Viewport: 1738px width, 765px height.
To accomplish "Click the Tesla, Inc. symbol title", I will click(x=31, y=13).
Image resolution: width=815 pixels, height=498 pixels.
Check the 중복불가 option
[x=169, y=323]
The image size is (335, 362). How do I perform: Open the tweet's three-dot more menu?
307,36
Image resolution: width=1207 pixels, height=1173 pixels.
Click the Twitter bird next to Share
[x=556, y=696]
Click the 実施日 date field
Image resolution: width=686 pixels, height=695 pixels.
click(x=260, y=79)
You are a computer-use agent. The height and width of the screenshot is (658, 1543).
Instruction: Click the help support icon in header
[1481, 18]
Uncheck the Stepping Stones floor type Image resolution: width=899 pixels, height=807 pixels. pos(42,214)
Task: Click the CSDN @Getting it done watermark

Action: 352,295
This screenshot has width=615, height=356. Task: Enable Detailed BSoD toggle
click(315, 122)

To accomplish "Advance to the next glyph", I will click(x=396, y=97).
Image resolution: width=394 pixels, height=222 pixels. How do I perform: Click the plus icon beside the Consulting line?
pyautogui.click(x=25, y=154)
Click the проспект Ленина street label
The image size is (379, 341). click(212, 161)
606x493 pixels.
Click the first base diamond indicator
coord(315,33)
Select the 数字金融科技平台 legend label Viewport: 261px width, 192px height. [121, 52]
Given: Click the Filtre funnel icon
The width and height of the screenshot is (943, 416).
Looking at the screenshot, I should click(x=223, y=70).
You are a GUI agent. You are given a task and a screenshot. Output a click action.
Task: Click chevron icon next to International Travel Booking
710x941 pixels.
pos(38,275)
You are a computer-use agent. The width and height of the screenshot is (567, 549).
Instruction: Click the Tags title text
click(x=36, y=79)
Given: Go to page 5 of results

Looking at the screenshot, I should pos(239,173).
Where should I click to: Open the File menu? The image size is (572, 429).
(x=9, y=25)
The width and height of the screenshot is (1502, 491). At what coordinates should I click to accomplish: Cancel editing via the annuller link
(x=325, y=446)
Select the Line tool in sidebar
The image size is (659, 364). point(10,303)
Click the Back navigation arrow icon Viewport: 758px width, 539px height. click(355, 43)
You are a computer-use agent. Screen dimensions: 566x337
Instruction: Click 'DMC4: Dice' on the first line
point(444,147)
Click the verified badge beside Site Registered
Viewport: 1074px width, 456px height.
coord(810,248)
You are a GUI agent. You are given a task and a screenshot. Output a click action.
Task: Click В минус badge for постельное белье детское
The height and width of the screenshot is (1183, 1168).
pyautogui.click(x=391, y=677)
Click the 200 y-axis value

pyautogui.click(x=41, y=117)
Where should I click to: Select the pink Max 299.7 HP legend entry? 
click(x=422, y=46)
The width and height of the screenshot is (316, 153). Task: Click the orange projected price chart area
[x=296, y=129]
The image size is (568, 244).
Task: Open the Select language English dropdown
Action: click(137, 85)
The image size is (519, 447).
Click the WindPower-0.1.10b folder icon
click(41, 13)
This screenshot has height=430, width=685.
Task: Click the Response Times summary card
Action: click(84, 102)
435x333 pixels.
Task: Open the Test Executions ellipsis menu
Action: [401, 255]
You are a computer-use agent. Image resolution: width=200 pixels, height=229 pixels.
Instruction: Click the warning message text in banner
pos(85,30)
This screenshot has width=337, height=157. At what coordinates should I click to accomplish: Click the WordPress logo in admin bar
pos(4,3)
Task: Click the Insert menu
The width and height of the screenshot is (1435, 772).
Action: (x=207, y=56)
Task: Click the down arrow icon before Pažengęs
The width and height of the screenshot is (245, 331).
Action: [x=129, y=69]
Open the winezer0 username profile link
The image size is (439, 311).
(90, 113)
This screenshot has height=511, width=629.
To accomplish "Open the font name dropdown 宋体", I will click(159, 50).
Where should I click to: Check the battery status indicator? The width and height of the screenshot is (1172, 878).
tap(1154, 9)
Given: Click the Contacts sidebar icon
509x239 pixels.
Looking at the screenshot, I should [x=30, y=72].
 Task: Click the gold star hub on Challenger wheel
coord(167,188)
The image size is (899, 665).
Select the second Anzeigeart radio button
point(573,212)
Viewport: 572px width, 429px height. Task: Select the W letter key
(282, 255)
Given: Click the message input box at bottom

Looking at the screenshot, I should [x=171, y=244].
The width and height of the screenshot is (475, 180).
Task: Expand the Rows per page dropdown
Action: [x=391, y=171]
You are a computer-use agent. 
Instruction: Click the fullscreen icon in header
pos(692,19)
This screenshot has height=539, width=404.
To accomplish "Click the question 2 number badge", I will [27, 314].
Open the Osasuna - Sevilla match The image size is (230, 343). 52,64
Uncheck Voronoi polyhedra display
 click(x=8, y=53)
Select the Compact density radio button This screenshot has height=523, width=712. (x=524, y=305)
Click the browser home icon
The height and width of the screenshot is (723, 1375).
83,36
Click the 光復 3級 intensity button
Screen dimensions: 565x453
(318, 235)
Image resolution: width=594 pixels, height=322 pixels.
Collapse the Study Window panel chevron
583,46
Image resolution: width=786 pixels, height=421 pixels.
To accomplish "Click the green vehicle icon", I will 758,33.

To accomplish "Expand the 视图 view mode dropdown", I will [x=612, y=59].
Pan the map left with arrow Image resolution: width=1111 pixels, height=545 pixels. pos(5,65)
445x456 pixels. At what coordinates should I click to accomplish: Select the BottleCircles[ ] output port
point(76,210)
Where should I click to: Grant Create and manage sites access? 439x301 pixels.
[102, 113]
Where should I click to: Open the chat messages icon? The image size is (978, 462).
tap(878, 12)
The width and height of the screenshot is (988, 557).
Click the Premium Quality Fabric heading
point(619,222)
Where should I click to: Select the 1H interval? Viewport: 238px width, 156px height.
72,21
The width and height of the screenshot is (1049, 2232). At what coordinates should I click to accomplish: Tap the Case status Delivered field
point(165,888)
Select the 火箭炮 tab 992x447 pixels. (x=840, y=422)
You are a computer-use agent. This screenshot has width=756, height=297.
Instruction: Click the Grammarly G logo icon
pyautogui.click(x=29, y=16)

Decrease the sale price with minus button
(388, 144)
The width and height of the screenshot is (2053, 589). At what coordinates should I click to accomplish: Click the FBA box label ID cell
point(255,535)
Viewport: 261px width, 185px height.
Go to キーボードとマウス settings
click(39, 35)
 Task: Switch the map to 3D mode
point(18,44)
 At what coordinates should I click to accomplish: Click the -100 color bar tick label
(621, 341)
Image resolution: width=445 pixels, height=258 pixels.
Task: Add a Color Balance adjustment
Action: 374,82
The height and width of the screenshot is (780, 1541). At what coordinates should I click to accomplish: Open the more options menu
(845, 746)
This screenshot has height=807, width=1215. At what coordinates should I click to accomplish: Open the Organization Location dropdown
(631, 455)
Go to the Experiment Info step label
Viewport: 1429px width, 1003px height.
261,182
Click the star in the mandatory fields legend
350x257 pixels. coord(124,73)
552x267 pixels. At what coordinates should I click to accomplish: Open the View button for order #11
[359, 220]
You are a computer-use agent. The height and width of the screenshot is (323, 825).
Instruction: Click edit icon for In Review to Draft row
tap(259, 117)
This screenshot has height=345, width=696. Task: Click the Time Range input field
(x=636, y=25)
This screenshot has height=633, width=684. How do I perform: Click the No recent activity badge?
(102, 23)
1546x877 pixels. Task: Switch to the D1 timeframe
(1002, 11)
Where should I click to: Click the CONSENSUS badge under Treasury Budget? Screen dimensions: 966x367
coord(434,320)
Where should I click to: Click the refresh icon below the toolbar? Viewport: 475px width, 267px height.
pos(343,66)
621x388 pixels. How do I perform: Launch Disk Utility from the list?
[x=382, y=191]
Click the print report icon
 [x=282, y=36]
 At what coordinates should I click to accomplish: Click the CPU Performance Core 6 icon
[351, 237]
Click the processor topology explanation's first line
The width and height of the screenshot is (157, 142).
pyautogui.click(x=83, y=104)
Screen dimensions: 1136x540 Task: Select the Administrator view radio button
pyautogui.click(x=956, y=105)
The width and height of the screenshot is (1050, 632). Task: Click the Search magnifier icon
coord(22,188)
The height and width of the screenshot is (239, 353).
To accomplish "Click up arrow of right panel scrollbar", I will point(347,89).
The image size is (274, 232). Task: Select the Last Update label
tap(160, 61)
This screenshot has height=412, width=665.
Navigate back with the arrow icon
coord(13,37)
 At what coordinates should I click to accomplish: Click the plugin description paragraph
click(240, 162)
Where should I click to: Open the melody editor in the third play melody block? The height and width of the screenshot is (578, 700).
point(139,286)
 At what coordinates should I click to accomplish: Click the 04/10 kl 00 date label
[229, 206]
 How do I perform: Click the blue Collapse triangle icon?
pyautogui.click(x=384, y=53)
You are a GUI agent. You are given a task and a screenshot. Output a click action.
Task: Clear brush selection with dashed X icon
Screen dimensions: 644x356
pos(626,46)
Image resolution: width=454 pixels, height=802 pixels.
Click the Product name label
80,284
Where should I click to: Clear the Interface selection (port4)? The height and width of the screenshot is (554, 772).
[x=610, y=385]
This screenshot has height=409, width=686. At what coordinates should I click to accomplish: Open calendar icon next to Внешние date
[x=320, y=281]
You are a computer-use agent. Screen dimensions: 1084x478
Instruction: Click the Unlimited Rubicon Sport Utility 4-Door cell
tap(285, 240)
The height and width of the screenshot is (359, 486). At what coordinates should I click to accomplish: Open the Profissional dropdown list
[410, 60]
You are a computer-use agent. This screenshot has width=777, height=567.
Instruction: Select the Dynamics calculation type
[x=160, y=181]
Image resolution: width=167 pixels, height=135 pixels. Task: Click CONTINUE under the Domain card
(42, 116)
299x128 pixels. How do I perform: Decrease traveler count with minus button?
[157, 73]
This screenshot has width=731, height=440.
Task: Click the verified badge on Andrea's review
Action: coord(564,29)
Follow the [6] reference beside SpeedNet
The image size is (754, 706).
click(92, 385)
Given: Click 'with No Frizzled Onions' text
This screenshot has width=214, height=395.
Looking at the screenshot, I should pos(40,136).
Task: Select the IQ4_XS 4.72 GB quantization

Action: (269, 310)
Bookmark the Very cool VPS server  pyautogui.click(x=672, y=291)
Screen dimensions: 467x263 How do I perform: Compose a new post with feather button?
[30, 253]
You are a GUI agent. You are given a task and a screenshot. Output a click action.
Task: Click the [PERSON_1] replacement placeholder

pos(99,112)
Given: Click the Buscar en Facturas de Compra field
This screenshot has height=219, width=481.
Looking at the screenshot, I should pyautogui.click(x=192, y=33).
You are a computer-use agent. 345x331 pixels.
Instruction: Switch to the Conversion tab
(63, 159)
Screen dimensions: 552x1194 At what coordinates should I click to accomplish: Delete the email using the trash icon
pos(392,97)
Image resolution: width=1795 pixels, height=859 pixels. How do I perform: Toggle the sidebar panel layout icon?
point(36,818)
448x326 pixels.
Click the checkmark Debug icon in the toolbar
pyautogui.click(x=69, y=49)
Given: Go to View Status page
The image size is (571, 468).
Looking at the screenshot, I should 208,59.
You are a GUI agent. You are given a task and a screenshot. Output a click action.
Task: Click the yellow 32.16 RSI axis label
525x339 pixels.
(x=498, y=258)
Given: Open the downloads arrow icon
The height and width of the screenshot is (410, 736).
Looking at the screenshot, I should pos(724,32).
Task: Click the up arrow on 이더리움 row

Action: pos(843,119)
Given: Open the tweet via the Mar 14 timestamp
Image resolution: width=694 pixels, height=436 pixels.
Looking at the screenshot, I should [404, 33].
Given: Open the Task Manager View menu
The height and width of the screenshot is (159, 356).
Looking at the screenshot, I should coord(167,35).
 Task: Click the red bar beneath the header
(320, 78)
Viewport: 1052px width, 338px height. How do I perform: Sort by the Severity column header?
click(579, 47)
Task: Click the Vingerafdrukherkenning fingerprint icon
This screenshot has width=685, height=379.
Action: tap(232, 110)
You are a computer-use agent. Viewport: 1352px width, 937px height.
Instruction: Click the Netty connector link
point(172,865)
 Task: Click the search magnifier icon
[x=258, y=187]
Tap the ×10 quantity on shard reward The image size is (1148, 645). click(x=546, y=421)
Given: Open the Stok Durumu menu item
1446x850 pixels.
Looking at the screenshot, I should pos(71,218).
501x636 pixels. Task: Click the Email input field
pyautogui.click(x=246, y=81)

* * *

# [Problem to work on]
Return every line of the listing that has the word "computer" in it.

# [Exercise output]
You are a computer-use agent. The height and width of the screenshot is (658, 1543).
You are a computer-use agent. The width and height of the screenshot is (567, 549).
You are a computer-use agent. Screen dimensions: 566x337
You are a computer-use agent. Image resolution: width=200 pixels, height=229 pixels.
You are a computer-use agent. 
You are a computer-use agent. This screenshot has width=756, height=297.
You are a computer-use agent. The height and width of the screenshot is (323, 825).
You are a computer-use agent. Screen dimensions: 1084x478
You are a computer-use agent. This screenshot has width=777, height=567.
You are a computer-use agent. 345x331 pixels.
You are a computer-use agent. Viewport: 1352px width, 937px height.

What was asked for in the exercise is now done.